Tony Hendriks, Jamaican Paleface

IT WAS Mother's Day in Britain last Sunday. I was being interviewed about my play 'Brixton Road Portraits'. The interviewer asked me if I was going to see my mother. "I hope not," I said, "She's dead." There was an awkward silence.

The same thing happens when St. Andrew's Old Girls ask me if Miss Jayne was my mother. "How is she?" they ask. I cruelly reply: "Alright for a pile of ash. Bit scattered but trying to get herself together."

My English mum arrived in Jamaica in 1947 to teach and look for a man who was tall, dark and handsome. She ended up marrying a man who was tall, dark and drank some. They divorced and she returned to her hometown of Bristol.

Outside her bedroom window stood a cedar of Lebanon tree spreading branches like huge hands in a hundred catcher's mitts, gaping to catch fly balls. (A cricket metaphor would be more West Indian but if you know cedar of Lebanon trees, you'll know what I mean. She loved that tree.

FOLLOWING HER DEATH

She slipped this mortal coil in 1986 toppled by the side-effects associated with diabetes and not looking after herself. The weeks following her death were a blur as they are when you lose someone so close. When the cemetery offered to scatter her ashes for us, avoiding added grief for my sister and I, we accepted.

I returned home to Jamaica; best thing I ever did. You don't know how lost you are 'til you find yourself back home. Twelve years later, I returned to England with guilt in my heart, and a whim to visit her, leave flowers and pay respects, only I had no idea where she was.

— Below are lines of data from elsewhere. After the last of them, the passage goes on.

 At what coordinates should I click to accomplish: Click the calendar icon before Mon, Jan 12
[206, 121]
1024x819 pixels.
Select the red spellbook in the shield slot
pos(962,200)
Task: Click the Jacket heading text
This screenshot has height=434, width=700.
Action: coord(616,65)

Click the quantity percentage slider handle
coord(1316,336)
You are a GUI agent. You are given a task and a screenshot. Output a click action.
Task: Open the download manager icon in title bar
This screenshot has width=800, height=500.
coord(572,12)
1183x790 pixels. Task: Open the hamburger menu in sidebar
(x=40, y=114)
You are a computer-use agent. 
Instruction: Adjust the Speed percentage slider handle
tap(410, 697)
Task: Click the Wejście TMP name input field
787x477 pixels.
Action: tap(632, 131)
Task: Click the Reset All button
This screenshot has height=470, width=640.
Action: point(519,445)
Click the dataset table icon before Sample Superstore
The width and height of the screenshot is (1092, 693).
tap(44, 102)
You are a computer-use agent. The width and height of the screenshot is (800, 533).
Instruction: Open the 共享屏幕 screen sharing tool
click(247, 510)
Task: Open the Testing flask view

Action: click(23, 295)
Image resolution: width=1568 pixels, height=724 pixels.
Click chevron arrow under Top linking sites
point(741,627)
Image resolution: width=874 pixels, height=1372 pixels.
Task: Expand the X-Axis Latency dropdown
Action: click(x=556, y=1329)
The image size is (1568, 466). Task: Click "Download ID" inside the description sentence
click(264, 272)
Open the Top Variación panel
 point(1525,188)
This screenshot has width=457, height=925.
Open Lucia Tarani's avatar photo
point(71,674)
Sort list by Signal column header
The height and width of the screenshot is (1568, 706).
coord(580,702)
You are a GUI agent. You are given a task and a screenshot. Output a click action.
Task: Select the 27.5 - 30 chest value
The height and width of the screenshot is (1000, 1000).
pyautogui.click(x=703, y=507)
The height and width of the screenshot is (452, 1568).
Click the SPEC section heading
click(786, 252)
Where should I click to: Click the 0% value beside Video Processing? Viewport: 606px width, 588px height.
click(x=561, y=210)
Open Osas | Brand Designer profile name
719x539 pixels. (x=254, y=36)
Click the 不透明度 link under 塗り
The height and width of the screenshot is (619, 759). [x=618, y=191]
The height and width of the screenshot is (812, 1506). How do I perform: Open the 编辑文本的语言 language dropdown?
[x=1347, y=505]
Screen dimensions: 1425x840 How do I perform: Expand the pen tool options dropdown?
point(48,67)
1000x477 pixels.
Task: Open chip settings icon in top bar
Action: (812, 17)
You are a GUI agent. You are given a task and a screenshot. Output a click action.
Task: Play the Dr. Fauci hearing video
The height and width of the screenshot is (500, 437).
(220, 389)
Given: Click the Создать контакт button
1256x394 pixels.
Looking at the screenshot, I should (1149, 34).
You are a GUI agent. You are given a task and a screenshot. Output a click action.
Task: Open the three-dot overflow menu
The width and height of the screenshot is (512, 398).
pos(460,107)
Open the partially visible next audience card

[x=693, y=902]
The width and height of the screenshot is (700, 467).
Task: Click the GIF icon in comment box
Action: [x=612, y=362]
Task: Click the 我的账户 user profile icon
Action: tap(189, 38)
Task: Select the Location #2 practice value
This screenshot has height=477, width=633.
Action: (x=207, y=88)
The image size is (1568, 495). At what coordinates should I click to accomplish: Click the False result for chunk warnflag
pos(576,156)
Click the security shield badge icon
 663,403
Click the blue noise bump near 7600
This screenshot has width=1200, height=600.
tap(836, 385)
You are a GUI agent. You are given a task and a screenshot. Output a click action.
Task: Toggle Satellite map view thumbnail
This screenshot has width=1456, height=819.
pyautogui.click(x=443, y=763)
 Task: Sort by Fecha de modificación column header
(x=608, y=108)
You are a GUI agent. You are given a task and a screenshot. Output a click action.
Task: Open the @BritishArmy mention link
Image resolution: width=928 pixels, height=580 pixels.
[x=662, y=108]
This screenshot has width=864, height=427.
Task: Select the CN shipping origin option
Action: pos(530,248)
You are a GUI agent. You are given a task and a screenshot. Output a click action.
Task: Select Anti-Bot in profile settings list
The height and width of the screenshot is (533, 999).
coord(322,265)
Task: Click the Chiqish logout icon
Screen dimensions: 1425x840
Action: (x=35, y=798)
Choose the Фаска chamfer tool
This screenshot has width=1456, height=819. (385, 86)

In the cemetery office, the groundskeeper had the broadest Bristol accent in existence. "List'n ere, we got bush and shrubs, yeah. Your ma's at shrub nummer twenty-free, s'easy to fine. Goo th'end see?" He pointed and my gaze followed. "Hanger roit, secon leff, goo th'round-bout, goo th'end, goo leff, it'll be on yuh roit. Roit? Goh tha?" Doubt glazed my eyes as he went through it again. "Goo th'corner, an count shrubs till you get to twenty-three. Roit?"

An Enigma machine could not have deciphered his instructions but nodding enthusiastically I left still ignorant of the difference between a bush and a shrub. (I know; there are no shrubs in the White House). I needed a degree in horticulture to find my mother's ashes.

I wandered, staring forlorn at the fauna, asking, "Are you shrub or bush?" when suddenly I came upon a small, auburn, tree. My mother was a copper coloured redhead. It was a sign. This was the place! I communed with her spirit. We spoke for a while (well, I spoke, she listened. It would've been worrying if she'd answered) and then I left.

Three years later, I returned to the office where a lady showed me a map of every scattered soul. Last time I'd been nowhere near my mother. I'd been on the other side of the cemetery. The riot of rust, autumnal brown and gold I'd been talking to was seasonal, not a sign. I bared my soul to someone else's bush.

A TREASURE HUNT

This time I followed the map like a treasure hunt. As I found her supposed shrubbery a ray of sunshine cleaved the clouds and a shaft of light poured through the branches of a tree. There was a flutter in the glare. I shaded my eyes but it was no angel, just a plastic shopping bag, orange, the colour of my mother's hair. I swear on my mother's shrubbery a host of angels could not have made it more momentous. Even if it was a scandal bag, caught in a branch and rustling in the wind, it was still my mother.

A voice behind me broke my trance. "Get tha bloody old bag out tha tree." Furious, I wheeled around, "That's no old bag," I screamed defiantly, "that's my mother!" The groundskeeper skulked off mumbling about mad people.

I sat on a bench to calm down and looked up. High on the hill overlooking the crematorium the cedar of Lebanon tree was silhouetted against the sky. It was the same one she loved from her bedroom window. She could see it now quite clearly from shrubbery number 23.